Acute graft versus host disease (GHVD) remains a major source of morbidity and transplant-related mortality (TRM) after allogeneic hematopoietic stem cell transplantation (HCT). Despite advances in GVHD prophylactic regimen, significant (grade II-IV) acute GVHD that requires systemic treatment with high dose steroids occurs in 50-70% of HCT recipients of transplants from HLA-matched unrelated donor or partially HLA-matched donors. Outcomes for patients developing acute GVHD remain poor and new prophylactic strategies are needed. The University of Michigan BMT program has made seminal contributions to the understanding of GVHD pathophysiology and to the translation of promising new approaches into clinical trials. The University of Michigan was chosen to be a charter member of the BMT CTN at its inception ten years ago, and it has made key contributions to the success of the network, including a chairmanship of the steering committee, chairmanships of two protocols, additional memberships in six protocols, and the organization and hosting of the highly successful State of the Science Symposium in 2007. This application proposes, in specific Aim I, the comparison of two novel GVHD prophylaxis-required (etanercept vs pentostatin/ATG) in a multicenter, randomized Phase II protocol, the preliminary data for which having been generated at the University of Michigan and MD Anderson.

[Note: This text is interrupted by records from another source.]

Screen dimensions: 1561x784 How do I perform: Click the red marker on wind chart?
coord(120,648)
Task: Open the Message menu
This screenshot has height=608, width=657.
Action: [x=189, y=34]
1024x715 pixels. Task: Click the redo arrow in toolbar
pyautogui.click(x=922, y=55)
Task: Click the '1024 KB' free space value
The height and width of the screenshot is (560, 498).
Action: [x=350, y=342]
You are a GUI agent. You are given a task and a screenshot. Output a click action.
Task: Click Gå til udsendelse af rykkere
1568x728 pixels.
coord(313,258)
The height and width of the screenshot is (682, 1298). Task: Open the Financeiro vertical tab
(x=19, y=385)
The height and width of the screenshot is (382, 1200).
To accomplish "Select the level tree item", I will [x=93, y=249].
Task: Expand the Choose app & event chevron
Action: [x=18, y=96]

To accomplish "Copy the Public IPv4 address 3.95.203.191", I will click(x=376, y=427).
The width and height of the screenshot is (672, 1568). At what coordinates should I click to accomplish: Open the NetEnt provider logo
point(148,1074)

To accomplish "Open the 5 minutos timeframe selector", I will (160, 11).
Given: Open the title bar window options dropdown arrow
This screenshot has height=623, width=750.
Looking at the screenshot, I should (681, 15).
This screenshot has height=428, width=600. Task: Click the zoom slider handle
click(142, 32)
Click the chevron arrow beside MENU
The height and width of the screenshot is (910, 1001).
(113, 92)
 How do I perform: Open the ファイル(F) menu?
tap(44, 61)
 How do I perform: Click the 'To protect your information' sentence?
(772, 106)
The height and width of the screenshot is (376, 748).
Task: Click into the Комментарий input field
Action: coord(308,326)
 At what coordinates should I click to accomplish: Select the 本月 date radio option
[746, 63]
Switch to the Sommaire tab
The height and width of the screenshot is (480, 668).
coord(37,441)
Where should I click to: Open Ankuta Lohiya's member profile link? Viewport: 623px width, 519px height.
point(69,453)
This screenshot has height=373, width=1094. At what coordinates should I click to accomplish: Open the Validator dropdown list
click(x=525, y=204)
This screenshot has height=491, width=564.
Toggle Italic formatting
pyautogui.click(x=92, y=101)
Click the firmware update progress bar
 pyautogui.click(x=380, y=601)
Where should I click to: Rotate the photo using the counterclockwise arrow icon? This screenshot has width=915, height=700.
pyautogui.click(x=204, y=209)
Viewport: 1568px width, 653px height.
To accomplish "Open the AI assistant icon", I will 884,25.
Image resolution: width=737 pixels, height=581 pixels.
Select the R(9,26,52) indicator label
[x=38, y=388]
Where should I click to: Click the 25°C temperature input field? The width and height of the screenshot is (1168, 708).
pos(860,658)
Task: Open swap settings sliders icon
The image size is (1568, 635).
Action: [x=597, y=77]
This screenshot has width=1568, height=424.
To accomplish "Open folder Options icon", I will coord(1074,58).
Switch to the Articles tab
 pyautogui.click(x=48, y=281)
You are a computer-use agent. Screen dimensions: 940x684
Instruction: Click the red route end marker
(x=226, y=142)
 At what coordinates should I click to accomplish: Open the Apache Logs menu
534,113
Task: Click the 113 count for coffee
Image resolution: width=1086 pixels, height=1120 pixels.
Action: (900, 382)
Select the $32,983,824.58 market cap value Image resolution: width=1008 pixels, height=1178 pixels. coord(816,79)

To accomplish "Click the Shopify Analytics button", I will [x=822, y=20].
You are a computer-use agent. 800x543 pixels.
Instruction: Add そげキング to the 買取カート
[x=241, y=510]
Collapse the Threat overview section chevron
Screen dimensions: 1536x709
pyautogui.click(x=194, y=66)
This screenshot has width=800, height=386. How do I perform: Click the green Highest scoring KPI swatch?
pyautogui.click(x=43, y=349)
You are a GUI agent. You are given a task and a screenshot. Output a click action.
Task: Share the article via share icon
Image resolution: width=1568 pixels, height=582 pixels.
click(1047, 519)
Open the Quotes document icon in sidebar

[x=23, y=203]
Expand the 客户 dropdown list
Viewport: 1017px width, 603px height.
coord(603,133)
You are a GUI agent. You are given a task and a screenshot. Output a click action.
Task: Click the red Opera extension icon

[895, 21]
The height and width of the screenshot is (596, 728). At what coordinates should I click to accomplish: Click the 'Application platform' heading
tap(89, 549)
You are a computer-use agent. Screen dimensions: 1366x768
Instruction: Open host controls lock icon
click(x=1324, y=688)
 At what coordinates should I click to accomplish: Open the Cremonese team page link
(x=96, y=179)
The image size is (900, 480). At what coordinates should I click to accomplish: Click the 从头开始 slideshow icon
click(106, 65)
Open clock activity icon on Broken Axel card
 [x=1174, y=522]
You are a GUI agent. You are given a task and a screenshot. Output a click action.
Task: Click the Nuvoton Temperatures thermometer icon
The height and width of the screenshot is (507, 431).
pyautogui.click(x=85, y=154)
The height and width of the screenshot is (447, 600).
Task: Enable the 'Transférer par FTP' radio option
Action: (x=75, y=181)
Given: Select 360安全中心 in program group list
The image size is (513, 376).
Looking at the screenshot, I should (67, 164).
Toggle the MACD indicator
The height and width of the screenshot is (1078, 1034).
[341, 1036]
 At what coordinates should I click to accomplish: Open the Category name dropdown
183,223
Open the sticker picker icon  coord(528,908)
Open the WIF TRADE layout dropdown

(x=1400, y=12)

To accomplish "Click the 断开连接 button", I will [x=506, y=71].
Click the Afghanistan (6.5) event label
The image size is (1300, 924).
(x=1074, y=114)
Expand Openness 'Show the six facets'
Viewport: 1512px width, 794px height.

Specific Aim 2 proposes to validate a four biomarker panel (IL2Rd, TNFRI, Elafin and Reg3a) for its ability to predict the onset of GVHD from plasma samples taken early after transplant from patients participating in the proposed trial. If validated, this biomarker panel could be used in subsequent BMT CTN trials to guide the preemptive treatment of acute GVHD.
This grant will make the University of Michigan a Core Center for the BMT CTN in order to conduct multi- center clinical trials in BMT patients.